Bischof für die Ausgegrenzten

Zuerst dankte Bischof Fürst seinen Mitarbeitern und allen, die in der Kirche ihren Glauben lebten und in ihr eine Heimat haben. Er dankte den Priestern und pastoralen Mitarbeitern und den Mitarbeitern der Kurie. Vielfältiges christliches Engagement an vielen Orten und für viele Menschen habe er in den vergangenen fünf Jahren erlebt.

Unvergesslich sei ihm die Handauflegung der 40 Bischöfe gewesen, die ihn damit in die weltweite Gemeinschaft der Bischöfe aufnahmen. Er erinnere sich auch oft an den Teil der Feier, in dem ihm das Evangeliar wie ein Dach über das Haupt gehalten wurde.
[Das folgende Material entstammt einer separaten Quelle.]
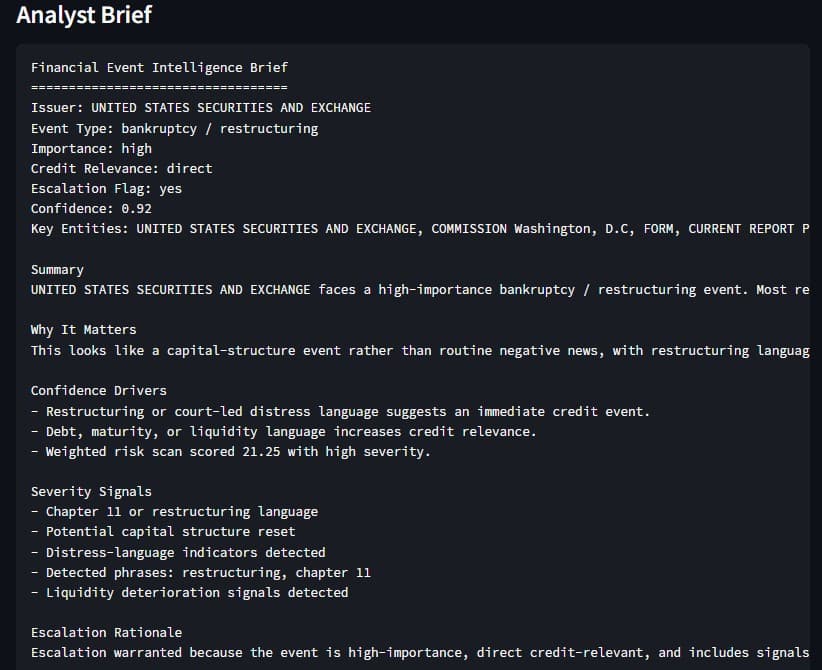This screenshot has width=822, height=670.
Task: Click the Analyst Brief heading
Action: 84,15
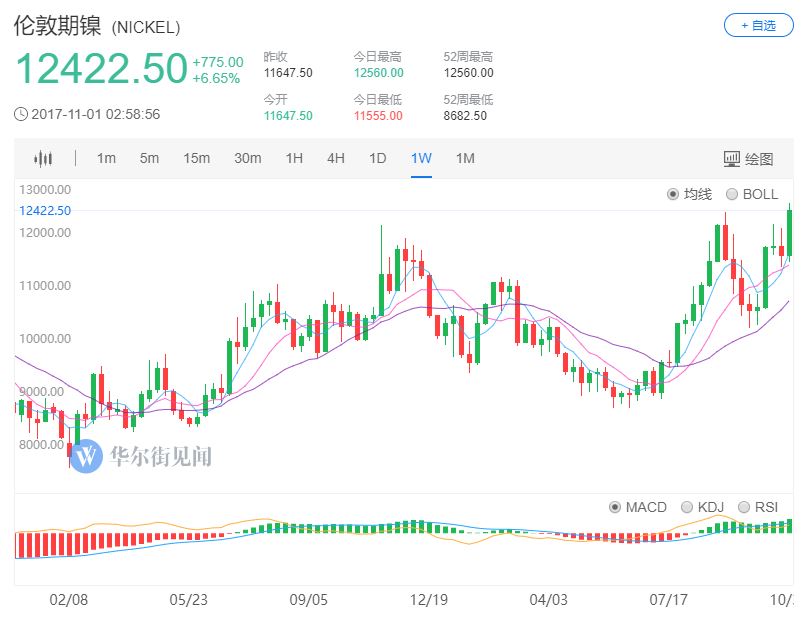Open the 30m chart view
Viewport: 809px width, 618px height.
247,158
Deutlich wurde dem Bischof dabei, dass die Heilige Schrift ein Schutz sein kann. In ihr könne er sich geborgen fühlen, an ihr müsse er als Bischof Maß nehmen für sein Handeln und die Seelsorge in der Diözese.
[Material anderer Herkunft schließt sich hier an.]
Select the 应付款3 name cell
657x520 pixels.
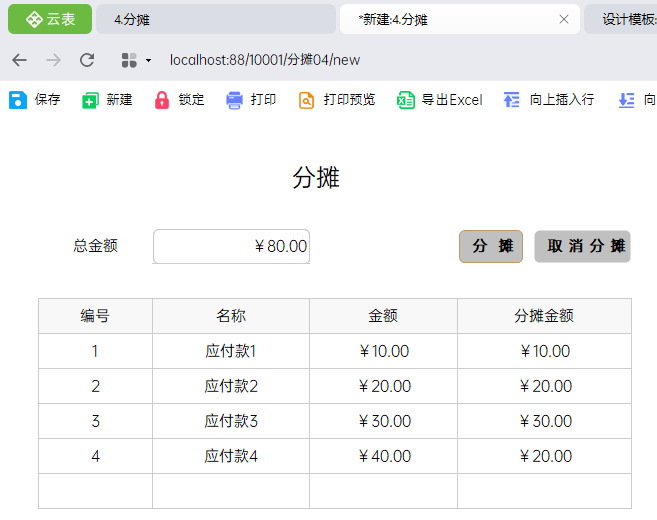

„Gott sorgt für uns.“ Diese Botschaft zu verkünden sei der Auftrag des Bischofs. Für die Armen, die Blinden und die, die in der Gesellschaft verloren sind, war Jesus da. Er begegnete den Verletzten und Vernachlässigten. „Um unseres Heiles willen, ist Jesus zu uns gekommen“, sagte der Bischof in Anspielung auf seinen eigenen Wahlspruch „Um unseres Heiles willen“. Den Armen beizustehen, das sei die Verwirklichung der Botschaft Jesu. Die Ausgegrenzten, den Leistungsschwachen und in der Würde Verletzten wolle er als Bischof beistehen. Wie ein Hirte müsse er die Schwachen kräftigen, die Starken behüten und die verloren gegangenen zu suchen. Das sei die Aufgabe des Bischofs.